The upheaval added to the sense of insecurity in the tribal regions, where President General Pervez Musharraf is already under pressure to crack down on Taliban and Al-Qaida.

The government again rejected the possibility of US military strikes and criticized another form of US pressure - a bill that would tie development aid to Pakistan's progress in fighting militancy.

About 70 pro-Taliban militants occupied the shrine of renowned Pashtun freedom fighter Sahib Turangzai and its accompanying mosque at the town of Lakarai in Mohmand tribal region on Sunday, a militant representative and a local official said separately.

The militants declared their support for the radical leaders of the Red Mosque that Pakistan's army stormed this month after its clerics launched a Taliban-style anti-vice campaign in the capital.

As well as renaming the mosque in Lakarai after the Red Mosque, the militants vowed to set up a girls' seminary at the site - reminiscent of the one in Islamabad where the anti-vice campaign was centered.

Authorities demolished that seminary last week after the mosque siege that left 102 people dead and triggered reprisal attacks by militants, particularly in the restive northwest.

"We will ensure education here for students who were dispersed after the operation against Lal Masjid in Islamabad," Khalid Omar, a man who claims to speak for the militants, said in telephone calls to journalists in Peshawar.

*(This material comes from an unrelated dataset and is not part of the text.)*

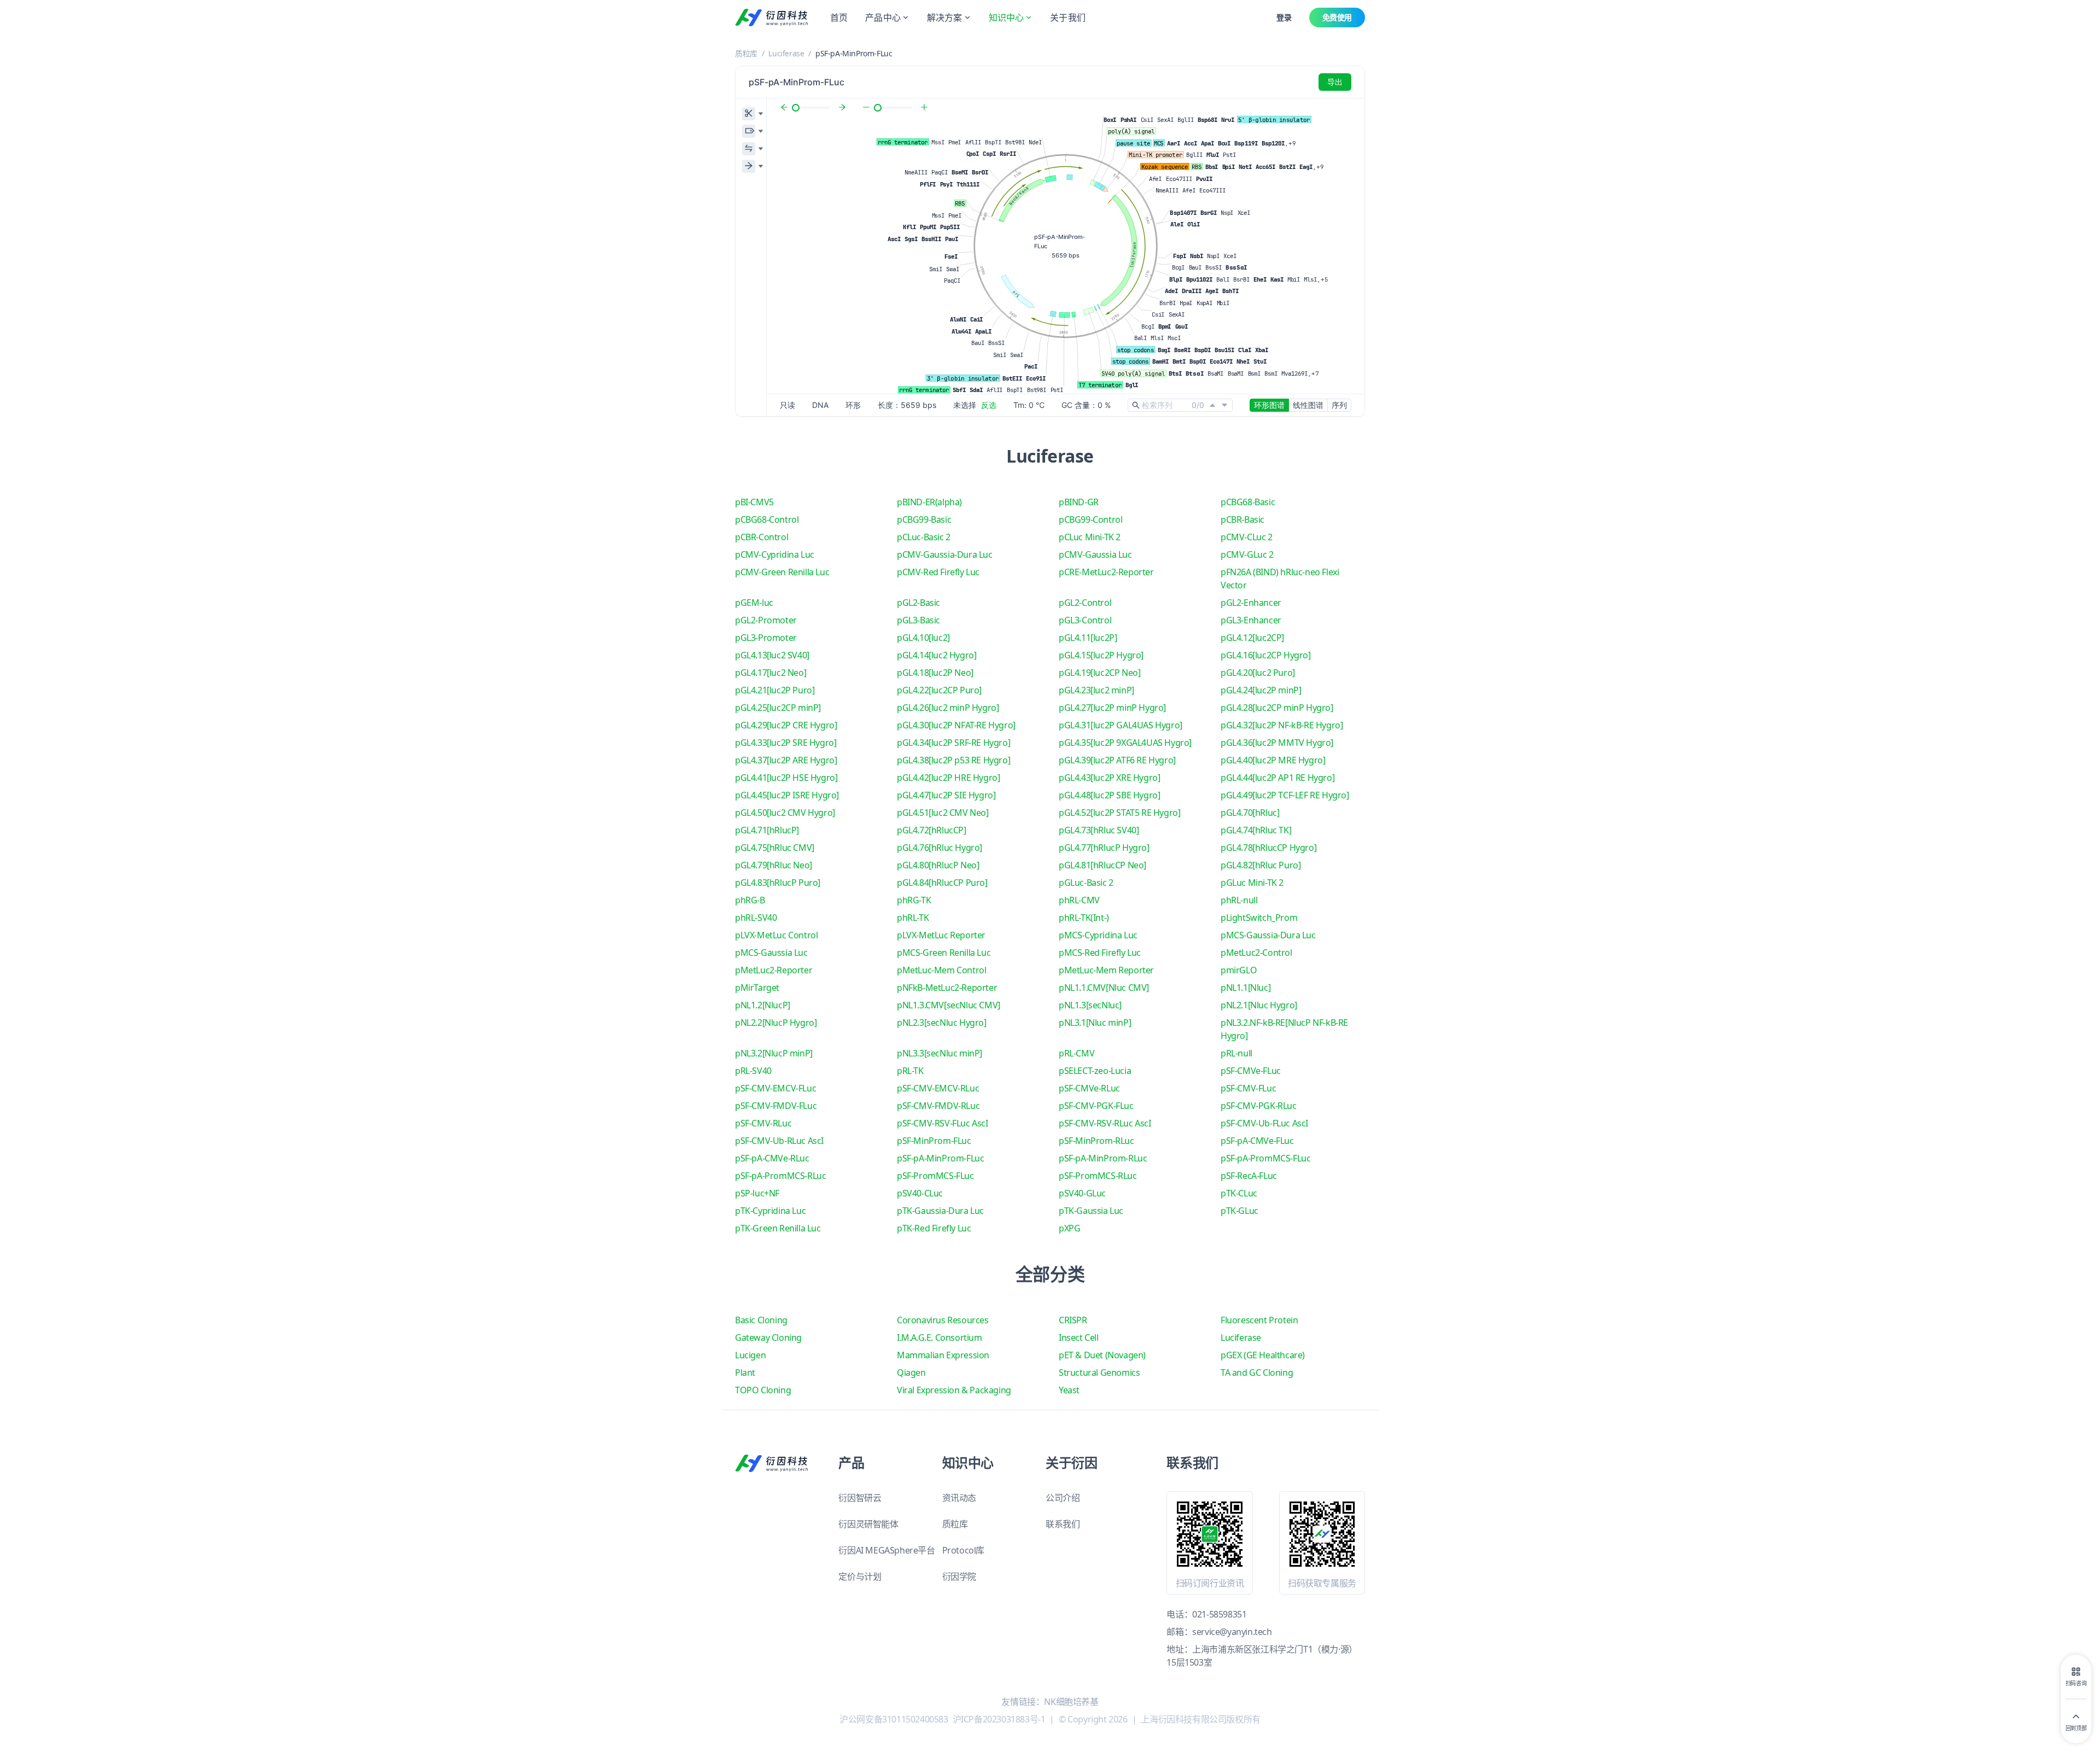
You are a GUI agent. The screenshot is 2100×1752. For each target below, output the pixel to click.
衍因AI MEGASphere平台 (886, 1550)
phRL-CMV (1079, 900)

Turangzai was a religious and nationalist leader who led Pashtun fighters against British colonial forces, and who died in the early 1900s.

A government official in Mohmand, who sought anonymity because he was not authorized to speak to journalists, confirmed the militants had taken control of the shrine. He said authorities have sought the help of tribal elders to get them out.

Meanwhile, at least three security forces and four civilians died in violence in North Waziristan, a tribal region where militants this month pulled out of a peace deal with the government.

Pro-Taliban militants have launched a wave of attacks in North Waziristan after pulling out of the September 2006 peace deal.